Wonderful exchange, thank you all! What emerges for me is the crucial importance of historicizing perspectives on these distinctions (serial/series, figure/character), and not just as an additional interesting way of looking or talking about them but as their very "form of existence". As always, when we're analyzing popular series, we're dealing with moving targets (to an extent that novels or feature films are not), so that their typologies keep evolving in feed-back with their reflexive self-observations. (Including viewers' practices: in a very fundamental sense, I think Jason's question is a question that addresses the historical mobility of viewing practices & sense-making repertoires). So Ruth's point about the death and (re)birth of series characters and Daniel's reminder of the frequent and ongoing alterations in this regard make a bunch of sense to me (and I think they ultimately point away from typological concerns).

The only time I stumbled was when you said that "irony and the serial figure don't go well together", perhaps because I'm not sure if really all reenactments are looking for "truthful rendition of the figure's essence". I would think where we have self-reflexivity, the possibility of irony is never far away. Isn't there sometimes something more playful happening in these re-enactments (think of the many in-built dimensions of self-parody in the Batman universe, I think Daniel will talk about this on Friday). Or take James Bond: not exactly an example of the kind of plurimediality you're talking about, but perhaps close enough: up until very recently (when the series claimed to take the serious road toward character essence, a kind of Frank Miller-ization of James Bond), introducing a new actor for the serial hero was always a major occasion for irony in the narrative (even with Timothy Dalton who was also, half-heartedly, advertised as the Bond that was most "faithful" to Fleming's "original" character). 

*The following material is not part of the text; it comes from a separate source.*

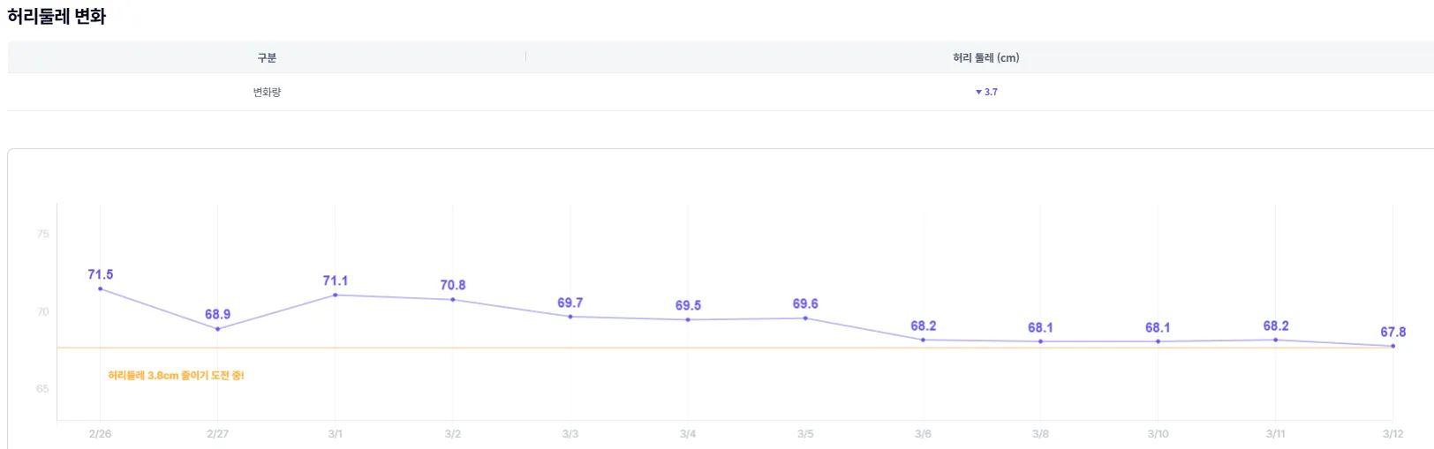Select the 69.7 data point marker
The width and height of the screenshot is (1434, 449).
tap(570, 317)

In any case, great thread, and it keeps reminding me that the self-reflexive activities of serial narratives are not just some academic gimmick (because we like to talk about these things) but cannot be overstressed if we want to make sense of what's going on in this particular mode of storytelling.

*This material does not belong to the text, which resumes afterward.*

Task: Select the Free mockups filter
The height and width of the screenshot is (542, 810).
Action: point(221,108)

[PS: the thumbnail image above does not really show me. It's a comic book supervillain called Nigel.]

       

Please try and keep Nigel contained. Once he goes serial, we're all lost. As to irony and the serial figure: ok, I'll modify: when full-fledged they don't go together. Once the irony affects the serial figure to the extent that we cannot take it seriously any longer, it's over. Doesn't work any longer. Daniel might see this differently, but I guess I've seen one too many Fu Manchu jokes to go about his lightheartedly. Look what happened to Tarzan. Shudder.